If it's OK, I'll start on the HTML for the web page, and when I get the form like I like, I'll post it here and perhaps you all can help me get this going.

Thanks! Todd
 

jsw

Moderator emeritus
Mar 16, 2004
22,910
44
Andover, MA
As recommended above, I also think you'd be well-served to download, build (optional), and install the latest Apache version. The OS X one is a bit older and more limited than the latest, and you'll be more able to mess with configurations without worrying about messing up OS X in some way.
 

toddburch

macrumors 6502a
Original poster
Dec 4, 2006
748
0
Katy, Texas
Activating Apache Web Server on OS X has got to be one of the easiest things I've ever done on a computer... duh. I see its only 1.3. I can upgrade that later.

I'm approaching this effort at a cross-platform perspective on my new MacBook. I've already installed Bootcamp Beta 1.3 and Win XP Pro (and Java SE 6u1, Ruby, MS Visual Express C++, Visual Basic Express)

On the Mac side, I started Personal Web Sharing. Going to the url specified in System Preferences in Safari, I get the "It works!" message.

On the Windows side, I downloaded and installed Apache httpd server 2.2.4. I can navigate to http://127.0.0.1:8080/ and I get the default page. I then installed PHP 5.2.3 on Windows as well.

A couple questions... does PHP come on the Mac? And, I'll probably use MySQL as my backend database. I figure I'll have to download it for Windows for sure.
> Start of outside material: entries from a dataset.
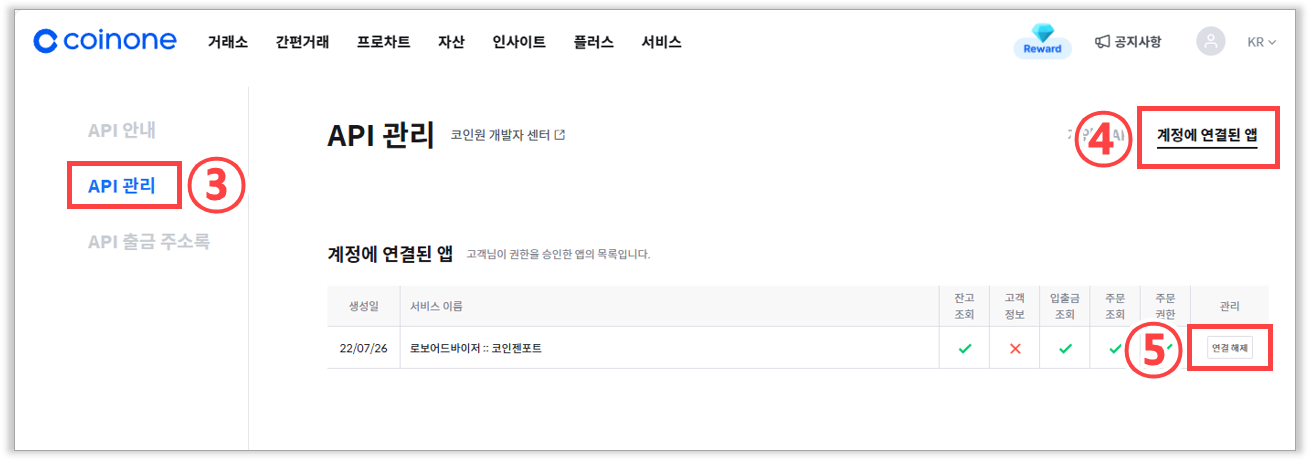1310x460 pixels.
Task: Open API 출금 주소록 in the sidebar
Action: click(x=149, y=241)
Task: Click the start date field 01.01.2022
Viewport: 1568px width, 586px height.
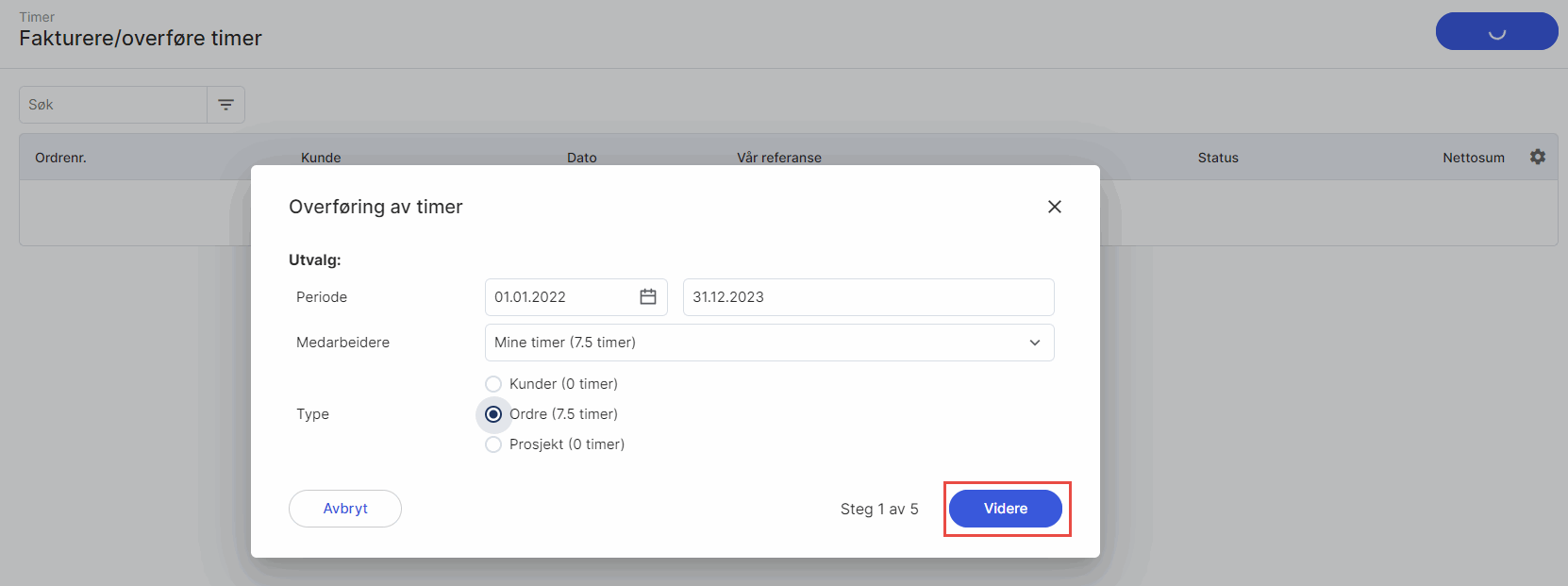Action: click(557, 297)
What about the Mac?

I realize there are other servers (like WEBrick), but I'll start with Apache first, get comfortable with it, and then perhaps investigate others. Also, I understand Perl is a great language, but it's just another syntax I don't want to learn right now, so if I can use Ruby for server-side scripting, which I think I can, I'll be a happy camper.

I've not used PHP before, nor MySQL (But I got a book!) PHP, as I understand it, is implemented an extension to HTML. As far as MySQL goes... I've been working with DB2 for 23 years, and I imagine I can figure it out ok enough. ;)

Y'all are great! Thanks. Todd
 

HiRez

macrumors 603
Jan 6, 2004
6,265
2,630
Western US
PHP 4.4.4 is built into OS X 10.4 by the way (it may be installed with the Developer Tools instead of the standard install though, I'm not sure since I installed the dev tools immediately). MySQL you'll have to install separately but it's not hard (although I had some issues trying to configure it and get the permissions set up right with the GRANT statements, etc., although this was some time ago).
 

ChrisA

macrumors G5
Jan 5, 2006
12,910
2,157
Redondo Beach, California
As recommended above, I also think you'd be well-served to download, build (optional), and install the latest Apache version. The OS X one is a bit older and more limited than the latest, and you'll be more able to mess with configurations without worrying about messing up OS X in some way.

Without messing up Mac OSX? Either way it's exactly the same. Simply edit /etc/httpd/httpd.conf
For the stated purpose of handling simple HTML forms any version of Apache is as good as the next.

The default install on Mac OSX will run a low volume server even off a G4 Mac.
 

ChrisA

macrumors G5
Jan 5, 2006
12,910
2,157
Redondo Beach, California
....As far as MySQL goes... I've been working with DB2 for 23 years, and I imagine I can figure it out ok enough.

You might be a bit disappointed with MySQL. By default transactions are not even atomic. Locks work the the table level and so on. Pretty primitive. You can configure it so it works like a "real" dbms. Take a look around there are some free dbms' that are comparable in features/quality to what you are used to with DB2.